W czwartek na krakowskim Podgórzu nastąpi odsłonięcie muralu poświęconego załodze Liberatora, samolotu RAF zestrzelonego przez Niemców w 1944 r. Uroczystość odbędzie się podczas 12. spaceru „Liberator nad Zabłociem”.
Zainteresowanych udziałem w wydarzeniach organizatorzy zapraszają na godz. 19 na pl. Bohaterów Getta przy Aptece pod Orłem. Wycieczkę jak co roku poprowadzi architekt z Politechniki Krakowskiej, znawca fortyfikacji Krzysztof Wielgus.
W trakcie spaceru, przy ul. Dąbrowskiego 14 (budynek wskazany przez miasto), nastąpi odsłonięcie muralu autorstwa artysty street artu Artura Wabika i absolwentki krakowskiej ASP, ilustratorki Dagmary Matuszak. Mural był wspólnym projektem studentów Uniwersytetu Jagiellońskiego i miasta Krakowa. W centralnym punkcie malowidła znajduje się samolot Liberator, a dopełnia go sylwetka pilota na tle gwieździstego nieba.
W spocie promującym mural studenci podkreślali, że chcą upamiętnić załogę, która zginęła w Liberatorze. Chcą też ożywić krajobraz miejsc, nad którymi samolot rozpadł się na kawałki.
Środki potrzebne na stworzenie muralu grupa studentów zebrała dzięki akcji crowdfundingowej. Na stworzenie muralu potrzebne było 17,5 tys. zł. Studenci zebrali ponad 18 tys. zł – „nadwyżkę” przekazali Światowemu Związkowi Żołnierzy Armii Krajowej.
Spacery „Liberator nad Zabłociem” od 12 lat organizuje stowarzyszenie Podgorze.pl. „Staramy się przypominać historię Podgórza, a to (zestrzelenie Liberatora - PAP) jedno z ważnych wydarzeń w jego historii.
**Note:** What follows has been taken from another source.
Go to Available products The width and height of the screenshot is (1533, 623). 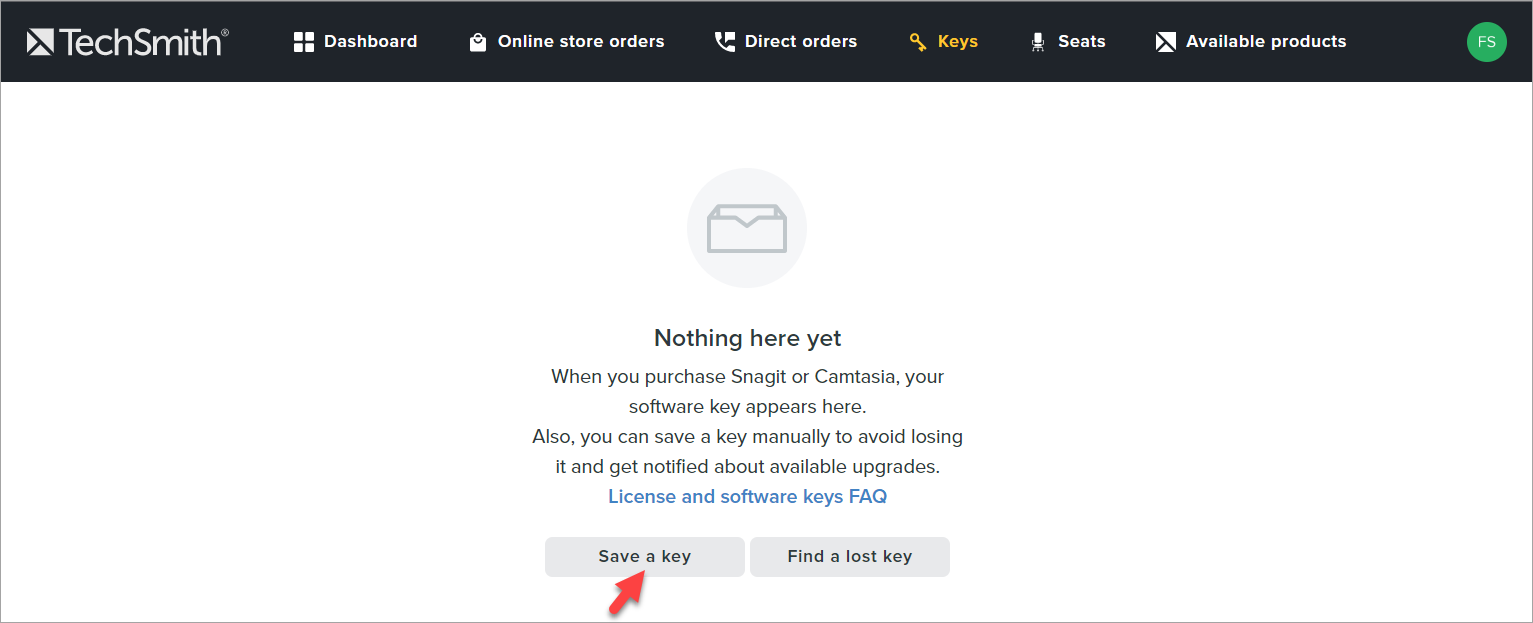[x=1266, y=41]
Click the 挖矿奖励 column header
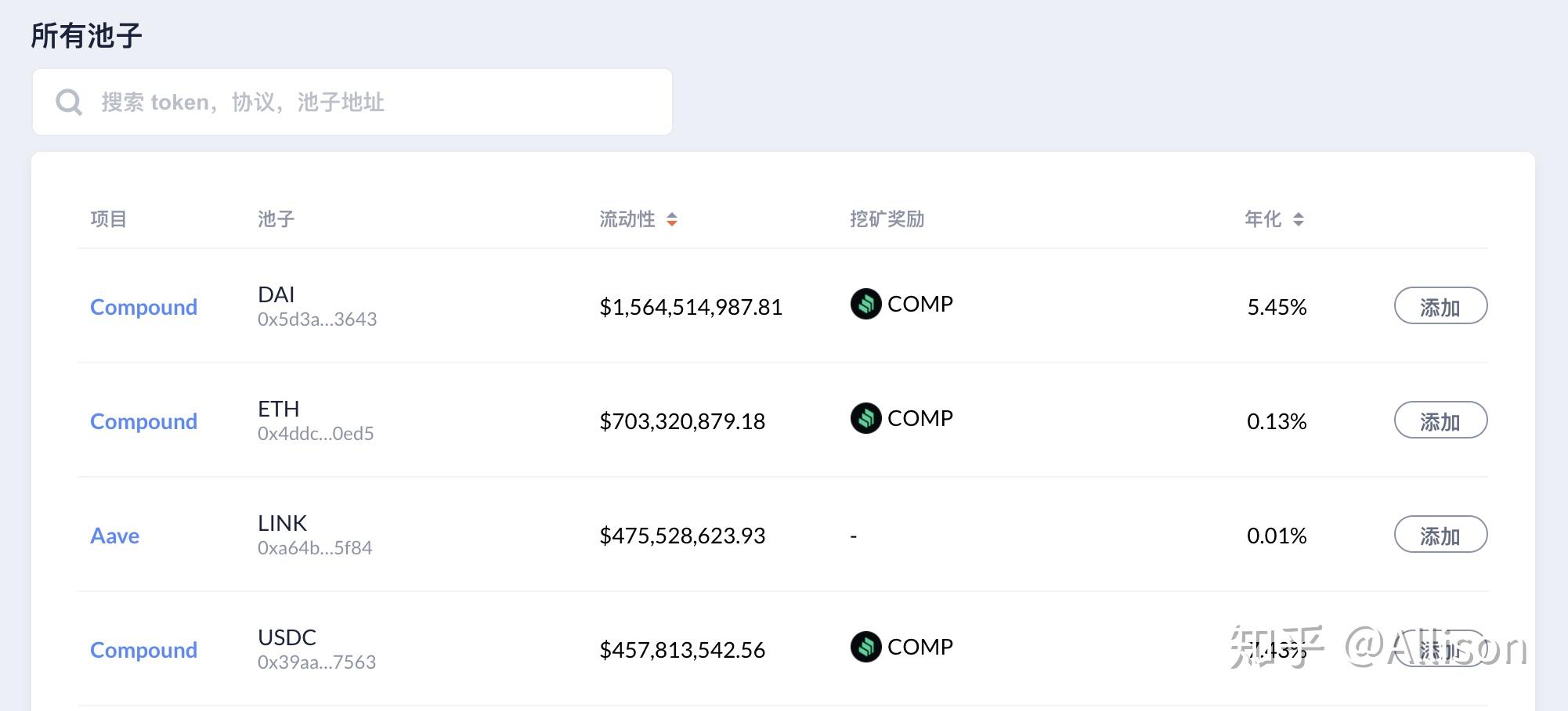Viewport: 1568px width, 711px height. click(x=887, y=219)
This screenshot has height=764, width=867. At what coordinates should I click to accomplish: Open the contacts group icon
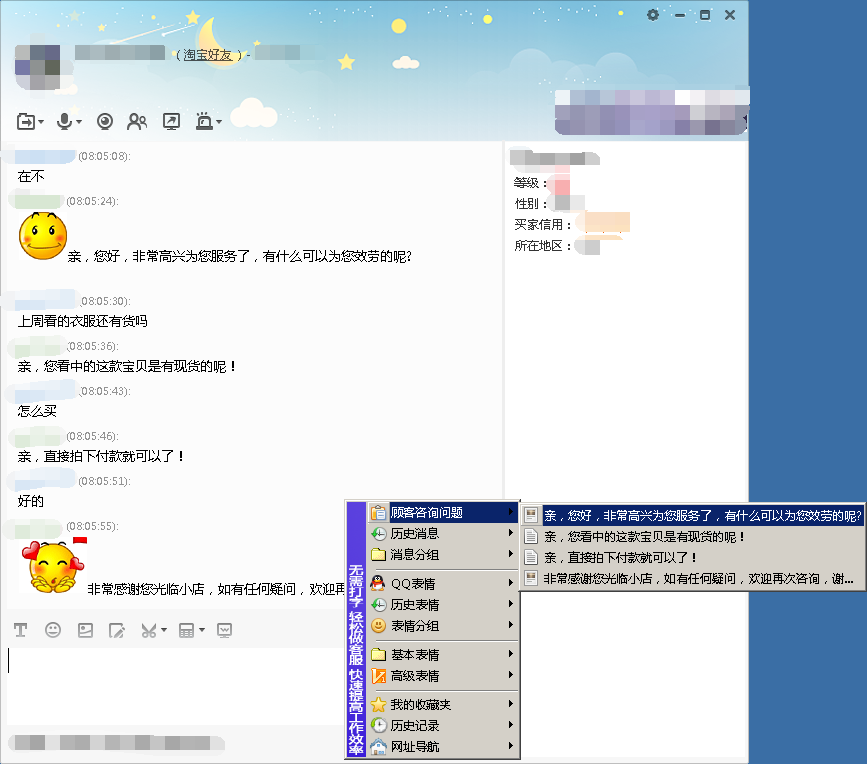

Z roku na rok coraz więcej osób bierze udział w spacerach” – powiedział PAP prezes stowarzyszenia Podgorze.pl Paweł Kubisztal.
Uczestnicy spaceru poznają historię Liberatora, kapitana Wrighta oraz niewyjaśnione dotąd fakty związane z zestrzeleniem samolotu z podgórskiego nieba w nocy z 16 na 17 sierpnia 1944 r. "Relacje świadków tamtego wydarzenia są różne" – powiedział Kubisztal.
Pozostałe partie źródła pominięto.